Cimo-Fesmed: “Pronti a vigilare per limitare i danni”
“Mai come oggi – prosegue – i medici del SSN dovranno tutelarsi da un contratto che riduce le tutele legali, falcia i diritti in tema di orario di lavoro e lascia alle aziende ampi margini discrezionali nell’affidamento degli incarichi.
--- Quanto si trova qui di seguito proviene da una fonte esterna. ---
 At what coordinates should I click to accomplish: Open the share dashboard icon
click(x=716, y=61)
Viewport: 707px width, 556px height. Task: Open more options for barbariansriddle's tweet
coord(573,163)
I segretari aziendali di CIMO-FESMED sono pronti a limitare i danni derivanti dall’applicazione del contratto in sede locale e la Federazione è già al lavoro per elaborare la prossima piattaforma contrattuale con l’obiettivo di generare un testo che tuteli davvero i diritti dei medici dipendenti e ne valorizzi la professione, a fronte di mancati riconoscimenti che non fanno altro che accrescere il disagio sia dei medici che di tutti i professionisti della sanità pubblica, contribuendo anche alle difformità dei servizi di cura ai cittadini tra i vari territori.”
La Federazione “inoltre darà ulteriore impulso al programma già avviato di corsi di formazione su tutto il territorio nazionale – provocatoriamente denominati “corsi di sopravvivenza” – a sostegno dei medici che lavorano nelle strutture sanitarie pubbliche, per attrezzarli adeguatamente a difendersi dalle trappole normative contenute nel contratto 2016-2018”.